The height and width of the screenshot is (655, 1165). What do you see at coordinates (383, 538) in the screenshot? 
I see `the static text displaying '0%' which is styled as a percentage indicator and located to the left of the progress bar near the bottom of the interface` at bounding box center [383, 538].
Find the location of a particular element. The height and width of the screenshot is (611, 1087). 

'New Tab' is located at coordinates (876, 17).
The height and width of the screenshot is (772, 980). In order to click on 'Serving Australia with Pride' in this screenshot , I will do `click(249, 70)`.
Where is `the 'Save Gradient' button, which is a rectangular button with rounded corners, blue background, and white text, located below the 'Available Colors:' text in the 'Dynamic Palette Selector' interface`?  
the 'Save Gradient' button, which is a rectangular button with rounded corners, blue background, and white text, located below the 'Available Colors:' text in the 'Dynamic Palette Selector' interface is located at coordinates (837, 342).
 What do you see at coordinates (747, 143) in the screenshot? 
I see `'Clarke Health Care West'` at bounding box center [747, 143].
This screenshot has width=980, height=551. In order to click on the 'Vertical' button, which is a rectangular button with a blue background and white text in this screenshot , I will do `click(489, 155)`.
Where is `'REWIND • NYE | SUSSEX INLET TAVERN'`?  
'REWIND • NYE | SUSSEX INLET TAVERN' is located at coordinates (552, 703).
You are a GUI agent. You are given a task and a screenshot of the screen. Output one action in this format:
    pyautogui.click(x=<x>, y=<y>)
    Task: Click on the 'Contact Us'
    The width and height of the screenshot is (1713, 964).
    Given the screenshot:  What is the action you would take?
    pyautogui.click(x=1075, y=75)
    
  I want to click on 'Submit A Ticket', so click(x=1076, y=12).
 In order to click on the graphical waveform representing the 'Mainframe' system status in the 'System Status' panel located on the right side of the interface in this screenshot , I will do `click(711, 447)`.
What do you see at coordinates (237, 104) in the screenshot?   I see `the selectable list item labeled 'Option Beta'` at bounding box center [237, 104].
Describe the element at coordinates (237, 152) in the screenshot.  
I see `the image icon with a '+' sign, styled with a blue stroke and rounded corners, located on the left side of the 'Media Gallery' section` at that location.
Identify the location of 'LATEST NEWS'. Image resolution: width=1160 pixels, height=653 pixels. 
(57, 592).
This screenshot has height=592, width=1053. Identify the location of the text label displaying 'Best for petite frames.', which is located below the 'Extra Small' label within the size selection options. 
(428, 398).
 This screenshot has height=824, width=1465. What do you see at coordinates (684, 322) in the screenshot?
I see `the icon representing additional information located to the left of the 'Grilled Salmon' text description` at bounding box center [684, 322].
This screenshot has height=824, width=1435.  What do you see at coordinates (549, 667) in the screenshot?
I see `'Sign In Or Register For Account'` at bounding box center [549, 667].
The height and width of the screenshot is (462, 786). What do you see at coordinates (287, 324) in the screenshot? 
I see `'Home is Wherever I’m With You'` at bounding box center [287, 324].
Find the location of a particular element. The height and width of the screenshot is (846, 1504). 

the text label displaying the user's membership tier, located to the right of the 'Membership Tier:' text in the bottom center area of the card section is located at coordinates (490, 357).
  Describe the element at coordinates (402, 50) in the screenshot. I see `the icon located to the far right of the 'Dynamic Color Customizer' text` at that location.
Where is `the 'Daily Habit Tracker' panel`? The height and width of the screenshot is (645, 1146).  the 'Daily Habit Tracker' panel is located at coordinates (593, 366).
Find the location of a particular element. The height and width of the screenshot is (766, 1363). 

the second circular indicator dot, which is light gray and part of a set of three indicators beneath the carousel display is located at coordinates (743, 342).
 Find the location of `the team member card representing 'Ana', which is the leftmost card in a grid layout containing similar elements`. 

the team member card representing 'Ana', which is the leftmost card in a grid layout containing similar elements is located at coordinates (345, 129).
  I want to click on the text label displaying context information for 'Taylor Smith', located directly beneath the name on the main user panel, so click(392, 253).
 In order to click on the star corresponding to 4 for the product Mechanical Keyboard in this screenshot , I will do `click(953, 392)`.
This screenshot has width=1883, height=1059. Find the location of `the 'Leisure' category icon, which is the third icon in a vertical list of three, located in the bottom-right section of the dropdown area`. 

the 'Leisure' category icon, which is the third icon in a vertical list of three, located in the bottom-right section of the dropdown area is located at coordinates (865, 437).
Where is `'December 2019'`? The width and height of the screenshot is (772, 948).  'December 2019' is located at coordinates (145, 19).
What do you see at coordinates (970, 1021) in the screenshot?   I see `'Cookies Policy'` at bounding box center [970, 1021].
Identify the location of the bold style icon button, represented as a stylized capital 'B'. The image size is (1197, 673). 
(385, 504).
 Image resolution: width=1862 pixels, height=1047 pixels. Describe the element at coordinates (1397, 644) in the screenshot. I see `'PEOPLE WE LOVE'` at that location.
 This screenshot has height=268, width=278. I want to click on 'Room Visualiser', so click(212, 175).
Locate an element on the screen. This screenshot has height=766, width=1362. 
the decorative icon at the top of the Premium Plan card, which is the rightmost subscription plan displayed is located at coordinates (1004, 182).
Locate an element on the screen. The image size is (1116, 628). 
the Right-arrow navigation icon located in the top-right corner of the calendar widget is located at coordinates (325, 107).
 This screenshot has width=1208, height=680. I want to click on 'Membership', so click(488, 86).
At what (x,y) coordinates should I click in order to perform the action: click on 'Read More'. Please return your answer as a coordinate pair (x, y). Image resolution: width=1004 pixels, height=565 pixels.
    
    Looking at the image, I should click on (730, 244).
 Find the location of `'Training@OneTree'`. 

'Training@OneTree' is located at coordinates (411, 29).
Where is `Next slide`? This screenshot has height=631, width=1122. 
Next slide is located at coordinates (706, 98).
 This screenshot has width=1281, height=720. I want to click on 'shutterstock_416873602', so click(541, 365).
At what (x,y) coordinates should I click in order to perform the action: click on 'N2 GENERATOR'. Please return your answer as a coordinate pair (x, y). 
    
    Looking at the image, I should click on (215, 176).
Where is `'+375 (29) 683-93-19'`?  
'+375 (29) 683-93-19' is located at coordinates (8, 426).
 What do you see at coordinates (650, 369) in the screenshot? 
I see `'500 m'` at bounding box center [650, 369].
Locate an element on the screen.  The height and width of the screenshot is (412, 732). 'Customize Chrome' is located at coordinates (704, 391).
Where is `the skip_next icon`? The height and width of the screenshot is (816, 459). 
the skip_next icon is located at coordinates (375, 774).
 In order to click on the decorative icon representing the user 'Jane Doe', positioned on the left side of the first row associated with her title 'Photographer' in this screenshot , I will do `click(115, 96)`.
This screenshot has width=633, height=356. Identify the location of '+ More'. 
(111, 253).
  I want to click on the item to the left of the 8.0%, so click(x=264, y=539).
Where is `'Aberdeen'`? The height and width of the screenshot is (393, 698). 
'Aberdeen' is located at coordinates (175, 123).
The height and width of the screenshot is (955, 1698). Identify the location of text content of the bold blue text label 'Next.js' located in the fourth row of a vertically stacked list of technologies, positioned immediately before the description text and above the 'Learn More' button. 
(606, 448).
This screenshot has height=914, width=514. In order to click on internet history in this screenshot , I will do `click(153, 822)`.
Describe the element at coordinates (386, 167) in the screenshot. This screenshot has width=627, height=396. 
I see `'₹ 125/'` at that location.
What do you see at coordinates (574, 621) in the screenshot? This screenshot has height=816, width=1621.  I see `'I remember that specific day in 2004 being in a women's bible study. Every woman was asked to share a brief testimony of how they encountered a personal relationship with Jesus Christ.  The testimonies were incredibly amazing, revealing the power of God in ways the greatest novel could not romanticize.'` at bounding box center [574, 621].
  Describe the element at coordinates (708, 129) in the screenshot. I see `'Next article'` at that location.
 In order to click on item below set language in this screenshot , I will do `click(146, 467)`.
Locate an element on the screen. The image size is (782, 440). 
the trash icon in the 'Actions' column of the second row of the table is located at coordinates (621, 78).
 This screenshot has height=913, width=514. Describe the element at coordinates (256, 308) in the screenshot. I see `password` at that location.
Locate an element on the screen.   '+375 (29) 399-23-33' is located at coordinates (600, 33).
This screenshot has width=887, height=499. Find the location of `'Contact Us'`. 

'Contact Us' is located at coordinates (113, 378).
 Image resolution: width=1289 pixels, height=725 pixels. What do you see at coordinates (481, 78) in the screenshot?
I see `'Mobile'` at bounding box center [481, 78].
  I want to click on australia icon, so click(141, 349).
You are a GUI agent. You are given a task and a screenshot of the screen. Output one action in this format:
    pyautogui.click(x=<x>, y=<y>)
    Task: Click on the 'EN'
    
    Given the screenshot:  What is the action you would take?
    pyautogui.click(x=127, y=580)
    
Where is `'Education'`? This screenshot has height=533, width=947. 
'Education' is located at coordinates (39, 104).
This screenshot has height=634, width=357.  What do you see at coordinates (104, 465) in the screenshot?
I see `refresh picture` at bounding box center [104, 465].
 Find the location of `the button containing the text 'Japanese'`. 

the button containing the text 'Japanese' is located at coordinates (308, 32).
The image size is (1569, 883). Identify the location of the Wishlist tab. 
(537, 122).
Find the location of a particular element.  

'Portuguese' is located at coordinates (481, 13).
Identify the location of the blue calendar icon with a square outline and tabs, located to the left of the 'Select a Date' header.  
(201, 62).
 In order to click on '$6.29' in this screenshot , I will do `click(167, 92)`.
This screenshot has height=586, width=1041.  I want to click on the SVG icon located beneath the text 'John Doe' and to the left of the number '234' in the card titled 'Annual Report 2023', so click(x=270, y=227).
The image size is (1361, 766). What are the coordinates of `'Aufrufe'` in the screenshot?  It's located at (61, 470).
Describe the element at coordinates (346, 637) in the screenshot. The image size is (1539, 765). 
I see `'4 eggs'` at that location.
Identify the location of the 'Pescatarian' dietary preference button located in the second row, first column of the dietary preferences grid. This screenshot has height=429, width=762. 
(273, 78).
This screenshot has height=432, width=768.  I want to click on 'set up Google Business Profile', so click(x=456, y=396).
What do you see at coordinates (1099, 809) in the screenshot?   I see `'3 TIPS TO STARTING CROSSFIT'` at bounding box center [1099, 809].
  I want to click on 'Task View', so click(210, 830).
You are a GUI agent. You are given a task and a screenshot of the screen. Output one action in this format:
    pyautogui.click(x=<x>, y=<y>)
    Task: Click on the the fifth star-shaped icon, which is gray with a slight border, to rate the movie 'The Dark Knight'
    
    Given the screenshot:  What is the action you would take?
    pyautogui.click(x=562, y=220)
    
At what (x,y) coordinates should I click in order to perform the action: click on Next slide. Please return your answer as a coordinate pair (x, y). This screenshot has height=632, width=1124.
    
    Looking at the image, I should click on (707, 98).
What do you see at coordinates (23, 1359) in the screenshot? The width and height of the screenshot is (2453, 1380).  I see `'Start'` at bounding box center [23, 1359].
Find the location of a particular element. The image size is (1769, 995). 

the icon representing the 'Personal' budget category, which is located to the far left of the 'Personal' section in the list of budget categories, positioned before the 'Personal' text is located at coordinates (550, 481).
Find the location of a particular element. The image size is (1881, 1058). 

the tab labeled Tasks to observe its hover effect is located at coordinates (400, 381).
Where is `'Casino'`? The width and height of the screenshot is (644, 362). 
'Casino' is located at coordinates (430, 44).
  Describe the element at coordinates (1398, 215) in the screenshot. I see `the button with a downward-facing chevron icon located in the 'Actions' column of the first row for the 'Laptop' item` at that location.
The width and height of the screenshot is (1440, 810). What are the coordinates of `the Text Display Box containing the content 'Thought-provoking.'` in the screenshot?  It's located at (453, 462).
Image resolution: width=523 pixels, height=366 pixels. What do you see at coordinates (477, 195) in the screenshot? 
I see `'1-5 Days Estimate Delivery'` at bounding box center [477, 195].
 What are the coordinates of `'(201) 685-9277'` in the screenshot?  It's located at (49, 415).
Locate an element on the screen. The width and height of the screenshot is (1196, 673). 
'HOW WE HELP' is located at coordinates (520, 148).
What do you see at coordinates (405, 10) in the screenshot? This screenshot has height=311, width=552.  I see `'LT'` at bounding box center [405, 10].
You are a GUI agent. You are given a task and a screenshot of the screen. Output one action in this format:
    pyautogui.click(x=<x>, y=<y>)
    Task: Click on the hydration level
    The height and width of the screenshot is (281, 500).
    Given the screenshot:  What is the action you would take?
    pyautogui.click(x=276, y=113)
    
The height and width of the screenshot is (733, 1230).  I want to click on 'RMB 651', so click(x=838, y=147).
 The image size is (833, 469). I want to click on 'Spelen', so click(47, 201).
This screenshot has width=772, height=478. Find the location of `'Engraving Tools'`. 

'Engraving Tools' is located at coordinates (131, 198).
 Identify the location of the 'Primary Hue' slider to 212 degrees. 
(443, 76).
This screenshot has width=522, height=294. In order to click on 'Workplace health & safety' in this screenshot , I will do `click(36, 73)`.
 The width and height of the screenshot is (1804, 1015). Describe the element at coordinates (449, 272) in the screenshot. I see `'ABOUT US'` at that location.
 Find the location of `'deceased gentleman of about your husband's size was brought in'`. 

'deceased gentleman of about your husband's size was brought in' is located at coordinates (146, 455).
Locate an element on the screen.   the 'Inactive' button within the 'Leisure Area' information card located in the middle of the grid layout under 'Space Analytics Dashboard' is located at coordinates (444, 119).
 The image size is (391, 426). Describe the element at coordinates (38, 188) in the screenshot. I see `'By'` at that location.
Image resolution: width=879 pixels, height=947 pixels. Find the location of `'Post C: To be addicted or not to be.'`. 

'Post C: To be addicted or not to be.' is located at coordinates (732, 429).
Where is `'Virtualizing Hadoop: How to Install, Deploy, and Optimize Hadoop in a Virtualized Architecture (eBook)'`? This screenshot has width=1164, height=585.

→ **What needs to be done**:
Please update the rows from the line with "pixels, height=565 pixels." through the line with "coordinates (411, 29).", both included, by changing "Read More" to "Learn More" and keeping everything else the same. Give only those lines.

→ **Exercise output**:
At what (x,y) coordinates should I click in order to perform the action: click on 'Learn More'. Please return your answer as a coordinate pair (x, y). Image resolution: width=1004 pixels, height=565 pixels.
    
    Looking at the image, I should click on (730, 244).
 Find the location of `'Training@OneTree'`. 

'Training@OneTree' is located at coordinates (411, 29).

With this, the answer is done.